Cashflow Tax

A Tax Revolution

Time for Tax Reform, not Tax Tinkering

Thirty years after the publication of the Meade Report, its recommendations still make economic sense; and now, implementation is totally practical and easily automated through the banking system.

This paper has detailed proposals for a simple but revolutionary tax system,  merging tax and benefits and drastically simplifying collection and administration.

The main tax base would be Cashflow, not income. Tax would be  levied at one relatively high rate on cashflow – being money spent – and at another, much lower – possibly zero –  annual rate on assets, being accumulated savings. This form of taxation is sometimes called Expenditure Tax, but it’s paid directly by taxpayers so it can be made formally progressive, unlike indirect consumption taxes such as VAT. It was recommended by an IFS study published thirty years ago, the Meade Report; however, this paper has suggestions for using IT greatly to simplify collection and administration, which wouldn’t have been possible when Professor Meade reported.
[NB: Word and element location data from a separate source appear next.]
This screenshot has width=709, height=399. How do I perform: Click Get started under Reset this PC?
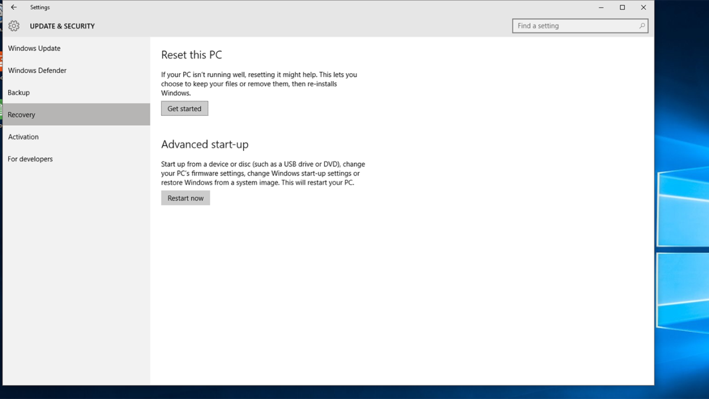click(184, 108)
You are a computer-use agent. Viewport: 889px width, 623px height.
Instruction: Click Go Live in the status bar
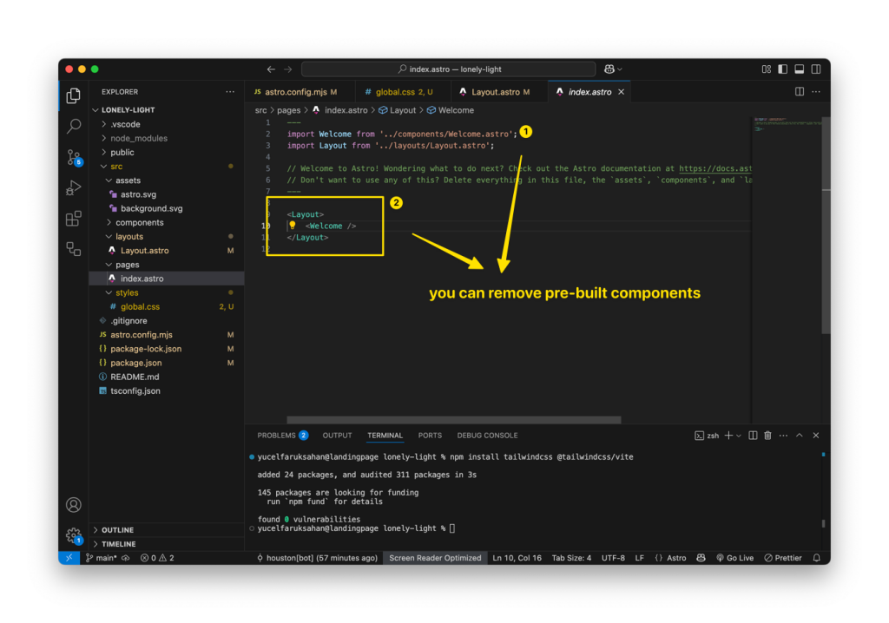[735, 558]
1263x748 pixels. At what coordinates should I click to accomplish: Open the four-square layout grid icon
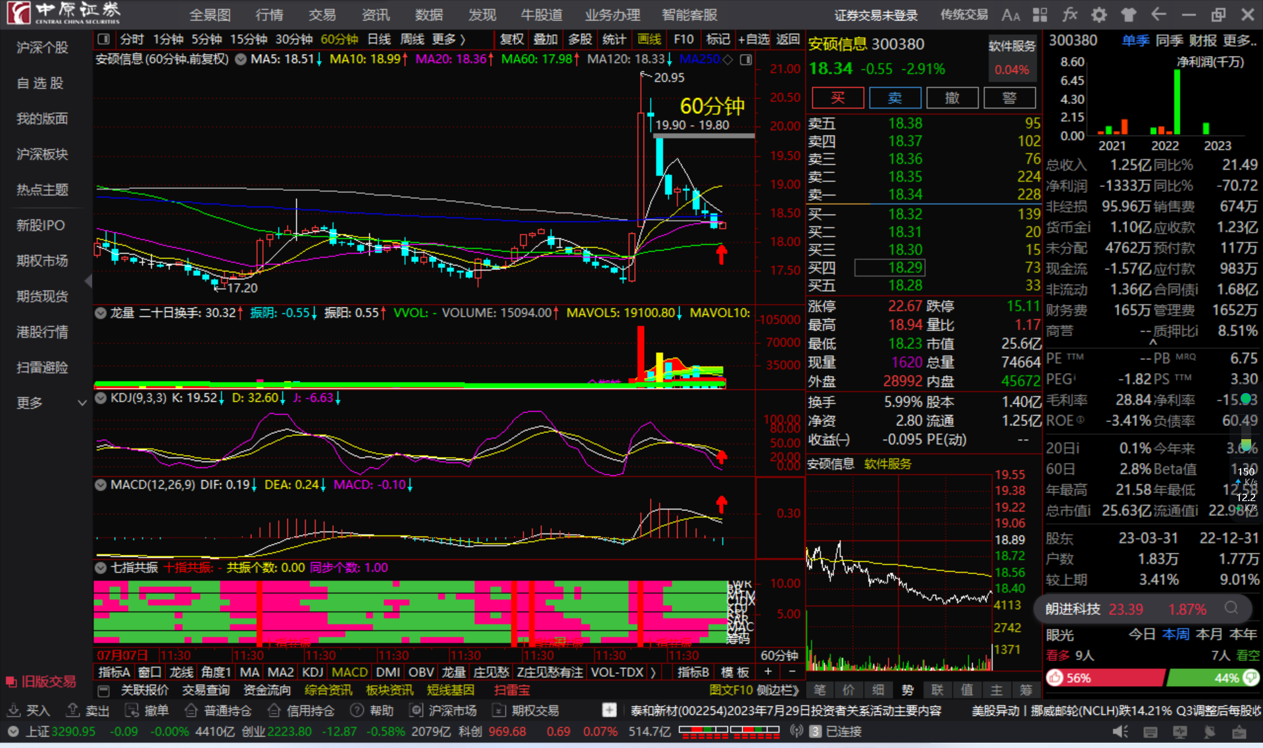point(1040,14)
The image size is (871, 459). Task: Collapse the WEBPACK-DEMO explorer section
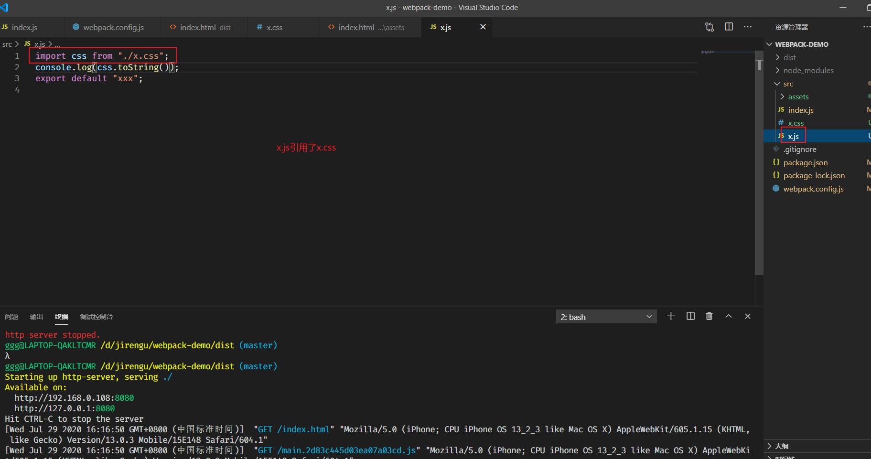pos(801,44)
Corporation Tax would be abolished as being regressive, with corporate profits taxed when shareholders, directors and employees spend them: but in exchange for their new tax-free status, corporations would be required to operate with total transparency, holding no secrets from their shareholders.
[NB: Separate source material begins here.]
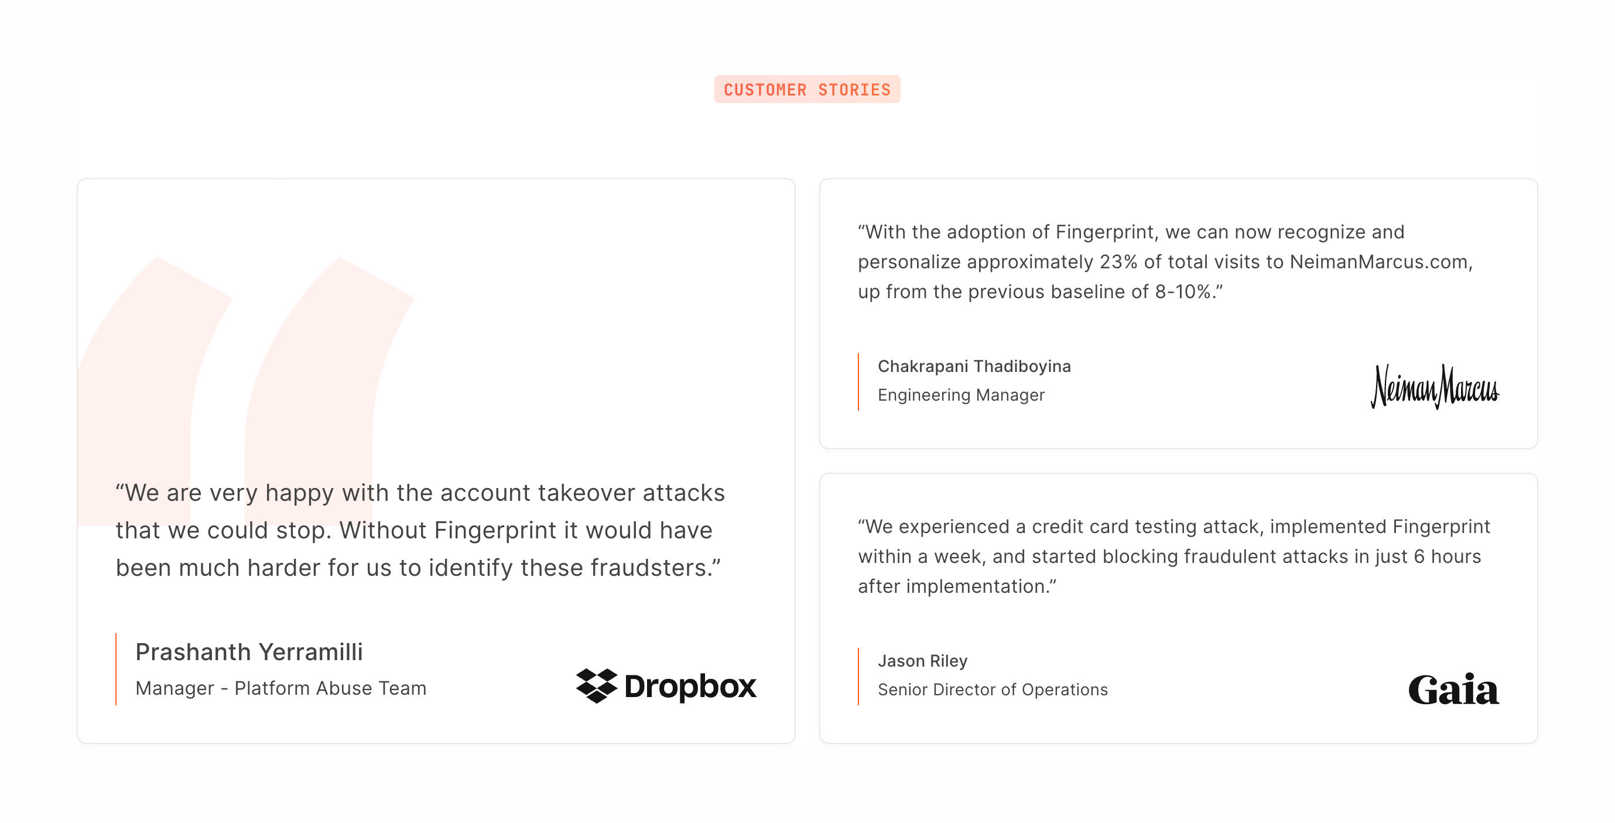Click the orange bar beside Jason Riley

tap(858, 676)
Benefits would be  paid as negative tax – both tax and benefits being calculated on the difference between actual cash flow and an individual’s Tax Allowance – eliminating the poverty trap; but unlike other negative income tax schemes, it isn’t a universal  basic income scheme: everyone would have to pursue a Constructive Occupation such as work, jobseeking or caring to be entitled to a tax allowance and hence, benefits.

Taxes would be collected for the government by banks, not by employers, who would no longer have to administer PAYE.